* Extract provided:
It looks like your query doesn't compute the count of each name grouped by city and state but rather the count of each id grouped by name, city and country. Assuming this is what you wanted, then the percents might be calculated like this:
SELECT count(N.ID) as NameCount
, count(N.ID) * 100.0 / (SELECT COUNT(*) FROM NAME WHERE Country = N.Country AND City = N.City) as NamePercent
, N.Name
, N.Country
, N.City
FROM NAME N
GROUP BY N.country, N.city, N.Name
Here's a test fiddle I've created for it: http://sqlfiddle.com/#!2/875026/1/0
For the second question - from the comments,
How to calculate AVE of name occurance across different cities grouped by a country. For example: count of Mikes in NY-2, Chicago-4, LA-5. So ave for Mike in US is 3.6
You might do something like this:
SELECT Name
, Country
, AVG(NameCount) NameAvgAcrossCountry
FROM
(SELECT count(N.ID) as NameCount
, count(N.ID) * 100.0 / (SELECT COUNT(*) FROM NAME WHERE Country = N.Country AND City = N.City) as NamePercent
, N.Name
, N.Country
, N.City
FROM NAME N
GROUP BY N.country, N.city, N.Name) NamesQuery
GROUP BY Name, Country

* Recorded information:
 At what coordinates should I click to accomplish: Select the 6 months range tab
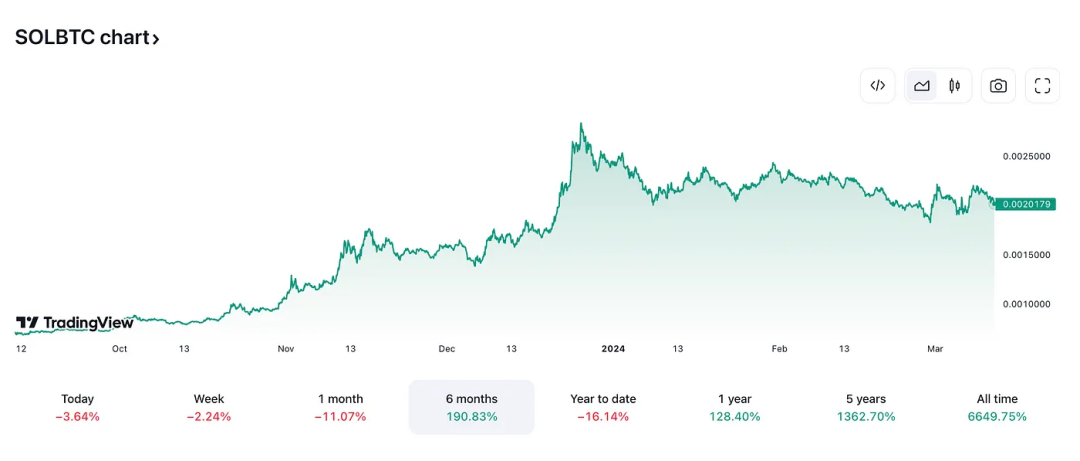pyautogui.click(x=471, y=407)
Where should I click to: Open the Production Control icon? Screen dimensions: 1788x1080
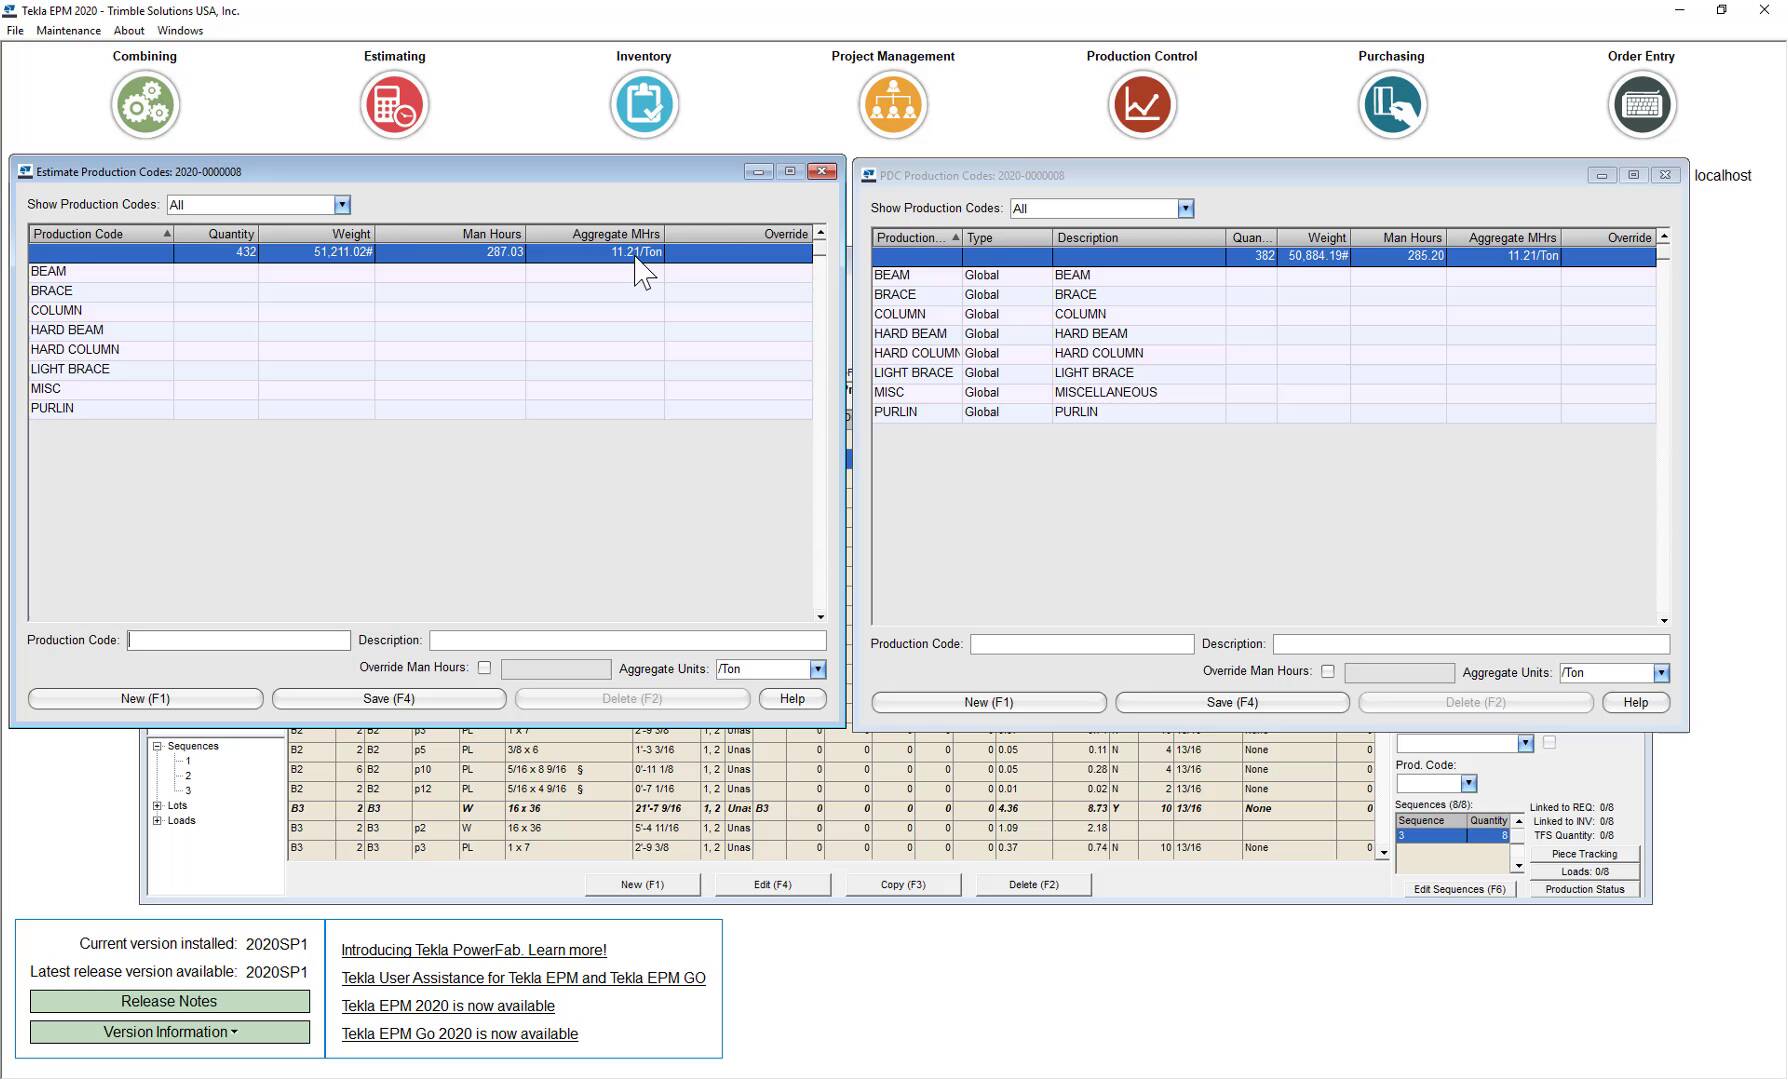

* Problem description:
According to the SQL reply, what does the asker's query actually count? The data is a separate body of material, unrelated to the SQL reply.

* Final answer:
It counts each id grouped by name, city, and country.